**What is asked**: Retype each of these items line for line, with no changes.

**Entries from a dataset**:
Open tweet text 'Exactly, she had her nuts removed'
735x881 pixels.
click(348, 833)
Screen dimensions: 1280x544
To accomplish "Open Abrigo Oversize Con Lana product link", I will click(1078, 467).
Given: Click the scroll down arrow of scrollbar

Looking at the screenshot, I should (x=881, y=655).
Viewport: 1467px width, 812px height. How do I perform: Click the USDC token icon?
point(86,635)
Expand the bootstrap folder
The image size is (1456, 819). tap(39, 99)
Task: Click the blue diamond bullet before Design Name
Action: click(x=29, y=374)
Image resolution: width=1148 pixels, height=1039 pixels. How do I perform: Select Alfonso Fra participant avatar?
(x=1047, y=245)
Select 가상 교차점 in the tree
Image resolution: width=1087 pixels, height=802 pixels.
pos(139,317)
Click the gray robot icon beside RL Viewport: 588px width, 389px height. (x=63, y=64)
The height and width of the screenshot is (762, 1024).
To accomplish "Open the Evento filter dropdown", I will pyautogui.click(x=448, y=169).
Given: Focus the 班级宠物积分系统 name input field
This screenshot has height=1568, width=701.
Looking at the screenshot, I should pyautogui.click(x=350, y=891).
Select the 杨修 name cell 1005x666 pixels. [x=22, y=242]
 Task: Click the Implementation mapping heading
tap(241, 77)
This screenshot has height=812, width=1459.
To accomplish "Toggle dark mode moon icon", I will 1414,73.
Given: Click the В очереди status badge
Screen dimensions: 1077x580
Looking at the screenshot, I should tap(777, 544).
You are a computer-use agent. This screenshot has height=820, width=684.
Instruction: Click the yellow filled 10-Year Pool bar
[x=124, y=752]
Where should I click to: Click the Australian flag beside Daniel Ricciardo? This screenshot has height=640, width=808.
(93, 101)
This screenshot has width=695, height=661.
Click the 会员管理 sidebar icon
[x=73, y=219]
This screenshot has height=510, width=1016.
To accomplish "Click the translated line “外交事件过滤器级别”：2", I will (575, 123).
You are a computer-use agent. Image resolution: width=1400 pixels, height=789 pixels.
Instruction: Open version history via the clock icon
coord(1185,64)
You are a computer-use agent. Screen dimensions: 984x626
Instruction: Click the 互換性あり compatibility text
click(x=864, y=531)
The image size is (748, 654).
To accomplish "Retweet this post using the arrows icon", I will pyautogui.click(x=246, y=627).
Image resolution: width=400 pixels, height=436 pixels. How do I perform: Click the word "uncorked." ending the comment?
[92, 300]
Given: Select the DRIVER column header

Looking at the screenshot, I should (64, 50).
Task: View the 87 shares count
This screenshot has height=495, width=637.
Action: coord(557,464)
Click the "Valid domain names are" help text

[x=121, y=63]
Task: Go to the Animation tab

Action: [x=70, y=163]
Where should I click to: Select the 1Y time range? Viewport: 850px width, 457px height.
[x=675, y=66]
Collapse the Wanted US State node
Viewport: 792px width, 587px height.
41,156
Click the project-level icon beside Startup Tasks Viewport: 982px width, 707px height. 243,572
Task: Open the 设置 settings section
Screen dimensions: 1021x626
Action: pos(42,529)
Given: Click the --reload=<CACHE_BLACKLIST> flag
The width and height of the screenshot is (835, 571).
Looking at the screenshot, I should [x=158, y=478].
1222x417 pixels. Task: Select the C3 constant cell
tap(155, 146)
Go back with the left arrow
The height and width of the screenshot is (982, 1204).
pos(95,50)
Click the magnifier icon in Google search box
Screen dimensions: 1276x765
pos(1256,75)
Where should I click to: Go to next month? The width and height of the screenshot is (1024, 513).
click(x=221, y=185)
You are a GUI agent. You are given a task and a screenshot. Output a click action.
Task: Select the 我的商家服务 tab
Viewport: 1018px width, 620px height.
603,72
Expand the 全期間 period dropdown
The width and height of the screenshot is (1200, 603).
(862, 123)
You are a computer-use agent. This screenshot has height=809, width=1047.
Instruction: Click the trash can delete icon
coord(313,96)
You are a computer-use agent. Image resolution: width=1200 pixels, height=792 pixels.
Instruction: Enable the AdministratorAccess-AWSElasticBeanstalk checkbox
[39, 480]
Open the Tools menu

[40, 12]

**In response**:
Open tweet text 'Exactly, she had her nuts removed'
735x881 pixels.
click(348, 833)
Screen dimensions: 1280x544
To accomplish "Open Abrigo Oversize Con Lana product link", I will click(1078, 467).
Given: Click the scroll down arrow of scrollbar

Looking at the screenshot, I should (x=881, y=655).
Viewport: 1467px width, 812px height. How do I perform: Click the USDC token icon?
point(86,635)
Expand the bootstrap folder
The image size is (1456, 819). tap(39, 99)
Task: Click the blue diamond bullet before Design Name
Action: click(x=29, y=374)
Image resolution: width=1148 pixels, height=1039 pixels. How do I perform: Select Alfonso Fra participant avatar?
(x=1047, y=245)
Select 가상 교차점 in the tree
Image resolution: width=1087 pixels, height=802 pixels.
pos(139,317)
Click the gray robot icon beside RL Viewport: 588px width, 389px height. (x=63, y=64)
The height and width of the screenshot is (762, 1024).
To accomplish "Open the Evento filter dropdown", I will pyautogui.click(x=448, y=169).
Given: Focus the 班级宠物积分系统 name input field
This screenshot has height=1568, width=701.
Looking at the screenshot, I should pyautogui.click(x=350, y=891).
Select the 杨修 name cell 1005x666 pixels. [x=22, y=242]
 Task: Click the Implementation mapping heading
tap(241, 77)
This screenshot has height=812, width=1459.
To accomplish "Toggle dark mode moon icon", I will 1414,73.
Given: Click the В очереди status badge
Screen dimensions: 1077x580
Looking at the screenshot, I should tap(777, 544).
You are a computer-use agent. This screenshot has height=820, width=684.
Instruction: Click the yellow filled 10-Year Pool bar
[x=124, y=752]
Where should I click to: Click the Australian flag beside Daniel Ricciardo? This screenshot has height=640, width=808.
(93, 101)
This screenshot has width=695, height=661.
Click the 会员管理 sidebar icon
[x=73, y=219]
This screenshot has height=510, width=1016.
To accomplish "Click the translated line “外交事件过滤器级别”：2", I will (575, 123).
You are a computer-use agent. Image resolution: width=1400 pixels, height=789 pixels.
Instruction: Open version history via the clock icon
coord(1185,64)
You are a computer-use agent. Screen dimensions: 984x626
Instruction: Click the 互換性あり compatibility text
click(x=864, y=531)
The image size is (748, 654).
To accomplish "Retweet this post using the arrows icon", I will pyautogui.click(x=246, y=627).
Image resolution: width=400 pixels, height=436 pixels. How do I perform: Click the word "uncorked." ending the comment?
[92, 300]
Given: Select the DRIVER column header

Looking at the screenshot, I should (64, 50).
Task: View the 87 shares count
This screenshot has height=495, width=637.
Action: coord(557,464)
Click the "Valid domain names are" help text

[x=121, y=63]
Task: Go to the Animation tab

Action: [x=70, y=163]
Where should I click to: Select the 1Y time range? Viewport: 850px width, 457px height.
[x=675, y=66]
Collapse the Wanted US State node
Viewport: 792px width, 587px height.
41,156
Click the project-level icon beside Startup Tasks Viewport: 982px width, 707px height. 243,572
Task: Open the 设置 settings section
Screen dimensions: 1021x626
Action: pos(42,529)
Given: Click the --reload=<CACHE_BLACKLIST> flag
The width and height of the screenshot is (835, 571).
Looking at the screenshot, I should [x=158, y=478].
1222x417 pixels. Task: Select the C3 constant cell
tap(155, 146)
Go back with the left arrow
The height and width of the screenshot is (982, 1204).
pos(95,50)
Click the magnifier icon in Google search box
Screen dimensions: 1276x765
pos(1256,75)
Where should I click to: Go to next month? The width and height of the screenshot is (1024, 513).
click(x=221, y=185)
You are a GUI agent. You are given a task and a screenshot. Output a click action.
Task: Select the 我的商家服务 tab
Viewport: 1018px width, 620px height.
603,72
Expand the 全期間 period dropdown
The width and height of the screenshot is (1200, 603).
(862, 123)
You are a computer-use agent. This screenshot has height=809, width=1047.
Instruction: Click the trash can delete icon
coord(313,96)
You are a computer-use agent. Image resolution: width=1200 pixels, height=792 pixels.
Instruction: Enable the AdministratorAccess-AWSElasticBeanstalk checkbox
[39, 480]
Open the Tools menu

[40, 12]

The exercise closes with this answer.